### [TO DO]
Only lines containing the string "badge" belong in the answer; find them in the records and copy them.

BEGIN DATA EXCERPTS

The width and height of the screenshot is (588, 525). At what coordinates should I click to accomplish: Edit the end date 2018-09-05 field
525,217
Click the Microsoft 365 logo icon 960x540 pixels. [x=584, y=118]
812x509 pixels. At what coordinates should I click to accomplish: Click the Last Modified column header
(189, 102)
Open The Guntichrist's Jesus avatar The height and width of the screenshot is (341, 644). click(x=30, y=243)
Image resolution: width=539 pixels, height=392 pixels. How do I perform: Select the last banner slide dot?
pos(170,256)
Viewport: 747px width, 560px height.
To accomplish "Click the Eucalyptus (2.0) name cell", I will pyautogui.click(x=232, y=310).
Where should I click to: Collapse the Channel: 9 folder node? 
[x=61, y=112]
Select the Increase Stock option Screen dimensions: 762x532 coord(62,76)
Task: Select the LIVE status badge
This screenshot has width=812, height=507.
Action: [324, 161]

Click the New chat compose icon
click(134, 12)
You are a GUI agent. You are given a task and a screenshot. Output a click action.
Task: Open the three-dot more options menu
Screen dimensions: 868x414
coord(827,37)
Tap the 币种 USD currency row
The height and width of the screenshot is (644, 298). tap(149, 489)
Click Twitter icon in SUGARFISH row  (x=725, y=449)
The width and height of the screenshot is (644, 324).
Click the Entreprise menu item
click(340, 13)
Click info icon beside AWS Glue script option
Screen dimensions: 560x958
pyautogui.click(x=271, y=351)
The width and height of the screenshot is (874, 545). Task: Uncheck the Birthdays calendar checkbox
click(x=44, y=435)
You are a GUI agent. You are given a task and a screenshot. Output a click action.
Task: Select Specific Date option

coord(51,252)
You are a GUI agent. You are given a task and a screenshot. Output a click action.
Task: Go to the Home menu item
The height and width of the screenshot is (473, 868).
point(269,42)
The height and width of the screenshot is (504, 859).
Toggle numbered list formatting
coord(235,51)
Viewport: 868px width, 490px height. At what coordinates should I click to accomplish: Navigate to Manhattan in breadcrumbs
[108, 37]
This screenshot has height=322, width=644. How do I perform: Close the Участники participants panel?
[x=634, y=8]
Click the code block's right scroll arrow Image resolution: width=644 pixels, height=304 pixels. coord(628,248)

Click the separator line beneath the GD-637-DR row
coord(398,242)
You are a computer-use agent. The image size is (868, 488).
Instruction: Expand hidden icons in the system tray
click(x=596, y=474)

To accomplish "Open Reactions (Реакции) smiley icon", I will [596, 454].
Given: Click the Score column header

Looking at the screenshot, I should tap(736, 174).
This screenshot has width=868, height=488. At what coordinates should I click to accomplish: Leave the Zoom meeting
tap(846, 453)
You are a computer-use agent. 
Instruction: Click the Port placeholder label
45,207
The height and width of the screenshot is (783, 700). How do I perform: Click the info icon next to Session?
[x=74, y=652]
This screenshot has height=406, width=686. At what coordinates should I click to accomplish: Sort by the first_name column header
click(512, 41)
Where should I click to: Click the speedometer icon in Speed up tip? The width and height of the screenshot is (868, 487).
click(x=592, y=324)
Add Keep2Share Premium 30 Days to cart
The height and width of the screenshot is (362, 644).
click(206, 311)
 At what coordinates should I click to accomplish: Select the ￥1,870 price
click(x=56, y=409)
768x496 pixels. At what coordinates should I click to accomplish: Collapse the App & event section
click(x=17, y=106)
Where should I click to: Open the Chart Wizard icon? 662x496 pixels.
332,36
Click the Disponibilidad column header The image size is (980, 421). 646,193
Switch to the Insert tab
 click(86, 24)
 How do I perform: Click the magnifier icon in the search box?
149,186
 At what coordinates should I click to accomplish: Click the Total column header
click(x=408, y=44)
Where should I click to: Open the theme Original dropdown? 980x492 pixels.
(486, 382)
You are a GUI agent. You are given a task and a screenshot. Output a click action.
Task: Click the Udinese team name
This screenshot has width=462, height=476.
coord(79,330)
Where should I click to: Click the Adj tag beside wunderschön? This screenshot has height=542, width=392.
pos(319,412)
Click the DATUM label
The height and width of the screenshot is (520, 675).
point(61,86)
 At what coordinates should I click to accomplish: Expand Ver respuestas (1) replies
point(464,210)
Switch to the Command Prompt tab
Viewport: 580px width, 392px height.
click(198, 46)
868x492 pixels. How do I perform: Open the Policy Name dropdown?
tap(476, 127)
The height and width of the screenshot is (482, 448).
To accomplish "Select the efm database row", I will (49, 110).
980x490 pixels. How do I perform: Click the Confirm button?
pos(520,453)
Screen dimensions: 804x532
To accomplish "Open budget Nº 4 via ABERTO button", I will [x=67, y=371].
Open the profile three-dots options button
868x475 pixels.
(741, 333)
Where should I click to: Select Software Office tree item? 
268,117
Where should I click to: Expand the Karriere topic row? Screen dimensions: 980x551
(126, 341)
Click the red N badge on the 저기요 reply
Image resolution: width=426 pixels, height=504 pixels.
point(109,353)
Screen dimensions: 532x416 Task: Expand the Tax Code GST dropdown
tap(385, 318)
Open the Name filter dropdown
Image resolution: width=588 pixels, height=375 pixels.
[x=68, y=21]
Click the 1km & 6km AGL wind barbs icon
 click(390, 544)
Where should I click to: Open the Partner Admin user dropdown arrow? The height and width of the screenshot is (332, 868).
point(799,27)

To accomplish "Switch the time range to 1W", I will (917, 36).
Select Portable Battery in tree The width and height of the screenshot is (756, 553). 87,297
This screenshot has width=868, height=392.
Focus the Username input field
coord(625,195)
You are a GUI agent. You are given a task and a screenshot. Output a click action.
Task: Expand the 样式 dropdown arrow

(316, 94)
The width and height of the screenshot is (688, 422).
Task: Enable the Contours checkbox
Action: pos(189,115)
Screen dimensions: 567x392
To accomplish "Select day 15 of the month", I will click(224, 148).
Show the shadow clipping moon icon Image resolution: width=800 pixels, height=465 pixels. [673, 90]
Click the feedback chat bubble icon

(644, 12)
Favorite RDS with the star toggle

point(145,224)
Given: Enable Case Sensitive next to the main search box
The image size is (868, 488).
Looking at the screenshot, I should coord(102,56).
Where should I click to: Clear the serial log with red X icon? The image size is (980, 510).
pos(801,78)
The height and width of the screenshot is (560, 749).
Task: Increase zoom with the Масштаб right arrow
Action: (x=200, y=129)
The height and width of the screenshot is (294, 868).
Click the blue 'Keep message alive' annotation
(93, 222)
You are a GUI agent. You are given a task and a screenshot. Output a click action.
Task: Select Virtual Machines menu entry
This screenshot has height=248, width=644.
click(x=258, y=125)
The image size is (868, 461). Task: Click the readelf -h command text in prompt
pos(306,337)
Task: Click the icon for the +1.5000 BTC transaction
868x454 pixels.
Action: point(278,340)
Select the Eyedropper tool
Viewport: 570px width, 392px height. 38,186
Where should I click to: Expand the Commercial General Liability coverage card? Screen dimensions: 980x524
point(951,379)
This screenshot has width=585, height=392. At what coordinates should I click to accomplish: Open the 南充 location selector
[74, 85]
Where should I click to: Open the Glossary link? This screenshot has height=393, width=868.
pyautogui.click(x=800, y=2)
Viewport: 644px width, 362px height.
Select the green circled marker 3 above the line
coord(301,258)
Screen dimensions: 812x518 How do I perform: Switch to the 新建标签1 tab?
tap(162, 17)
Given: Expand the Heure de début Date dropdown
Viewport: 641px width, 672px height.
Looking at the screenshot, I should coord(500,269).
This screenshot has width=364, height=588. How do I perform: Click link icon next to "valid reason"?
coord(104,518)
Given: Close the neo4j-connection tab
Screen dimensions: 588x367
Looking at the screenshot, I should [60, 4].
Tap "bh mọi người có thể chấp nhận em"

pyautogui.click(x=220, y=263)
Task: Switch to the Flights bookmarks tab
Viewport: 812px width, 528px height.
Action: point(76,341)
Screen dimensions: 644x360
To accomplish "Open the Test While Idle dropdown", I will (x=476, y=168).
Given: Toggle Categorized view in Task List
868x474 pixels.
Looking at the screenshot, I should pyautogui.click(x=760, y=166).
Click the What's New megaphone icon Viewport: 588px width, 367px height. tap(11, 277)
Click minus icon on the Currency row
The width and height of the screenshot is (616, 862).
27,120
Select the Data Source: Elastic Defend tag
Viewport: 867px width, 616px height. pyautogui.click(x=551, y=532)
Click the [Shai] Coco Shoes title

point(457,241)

END DATA EXCERPTS

### [TASK SOLUTION]
Task: Select the LIVE status badge
Click the red N badge on the 저기요 reply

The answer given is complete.